You are viewing a plain text version of this content. The canonical link for it is here.
Posted to dev@forrest.apache.org by Jeff Turner <je...@apache.org> on 2003/08/10 11:21:09 UTC
Re: Metadata
Hi Jason,
This stuff sounds great :) I look forward to playing with it.
One thought: how about generalising this extra pipeline, and calling it
'metadata' or 'meta' instead of 'head'?
In your implementation, everything in the **head-* pipeline originates in
the XML <header> tag, and ends up in the HTML <head> tag. Hence naming
the pipeline '**head-*' makes sense. But I think we can generalize this:
- Not all metadata comes from the <header> tag. For instance, we could:
- fetch the page's 'Last Modified' timestamp from the filesystem.
- poke CVS and obtain lots of info about a file from there
- use intelligent software to parse the XML, infer what concepts are
present in the page and automatically generate metadata [1]
- Add a 'Creator' field, specifying the Forrest version used to create
the page.
- Not all metadata is used solely in the HTML <head> tag. I'd like to
put the 'Last Modified' date in the page body, like Maven sites (see
maven.apache.org) do.
So based on this, we could have a '**metadata-*.html' pipeline that
serves up XML conforming to a standard metadata format like Dublin
Core (http://dublincore.org/):
<metadata xmlns="http://apache/org/forrest/metadata/1.0"
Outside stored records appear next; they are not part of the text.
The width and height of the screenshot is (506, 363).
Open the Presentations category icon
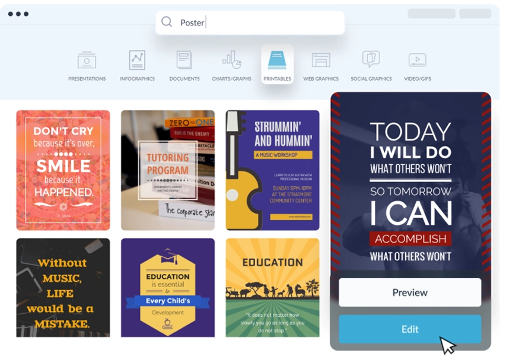pos(87,60)
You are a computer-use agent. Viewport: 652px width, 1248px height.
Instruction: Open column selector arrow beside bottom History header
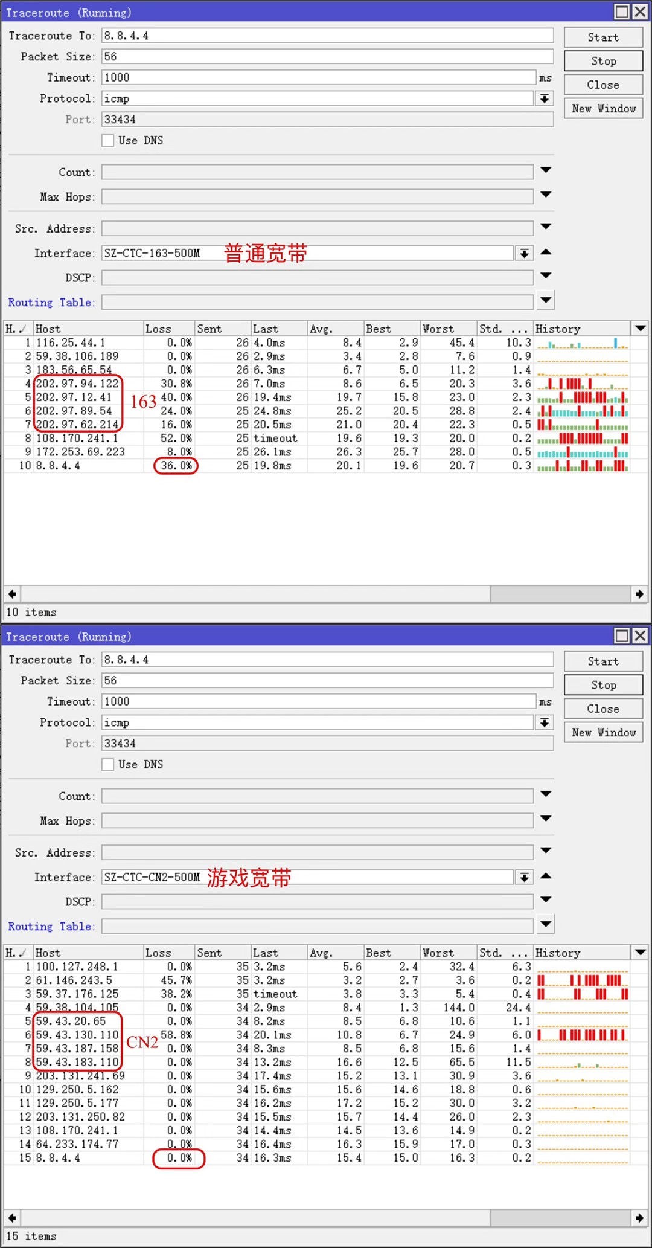point(640,952)
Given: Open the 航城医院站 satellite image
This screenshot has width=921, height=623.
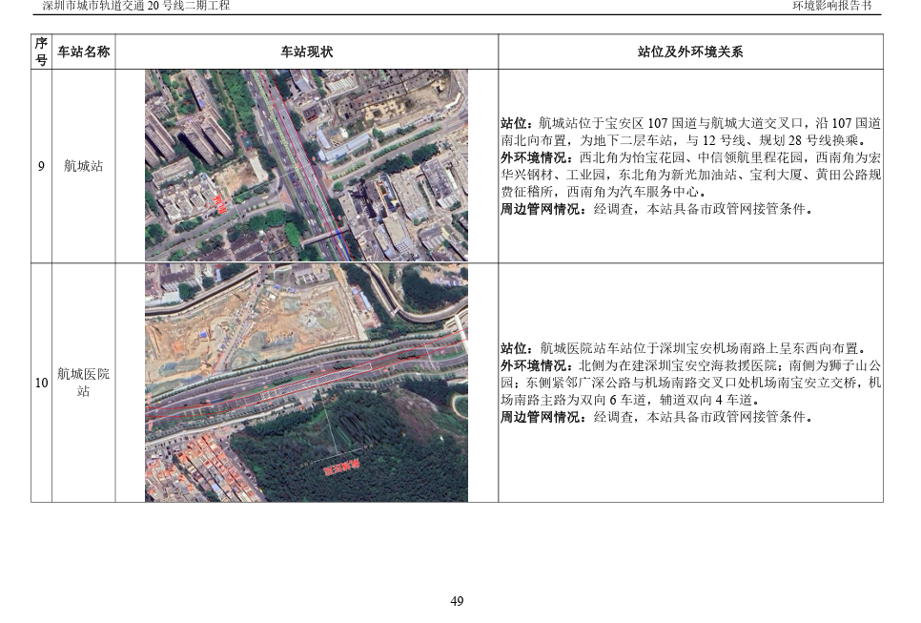Looking at the screenshot, I should pos(306,383).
xmlns:dc="http://purl.org/dc/elements/1.1/">
<dc:title>
Essex Conservatories-Direct : The Local Answer To Your
Conservatory Needs.
</dc:title>
<dc:creator>
Apache Forrest 0.5
</dc:creator>
<dc:description>
Essex, Quality conservatories and sunrooms direct and online. The
Local Answer To Your Conservatory Needs. testing, 1, 2, 3, testing
description
</dc:description>
<dc:publisher>
YourCompany
</dc:publisher>
<dc:identifier>
http://yourcompany.com/index.html
</dc:identifier>
<dc:language>en</dc:language>
<dc:date>created: 2002-10-27; modified: 2002-09-20</dc:date>
</metadata>
There is a list of standard DC elements at
http://dublincore.org/documents/dces/.
--Jeff
[1] See http://directory.google.com/Top/Reference/Knowledge_Management/Knowledge_Retrieval/Classification/Software/?il=1
I have used Klarity (http://archive.klarity.com.au/) before for this.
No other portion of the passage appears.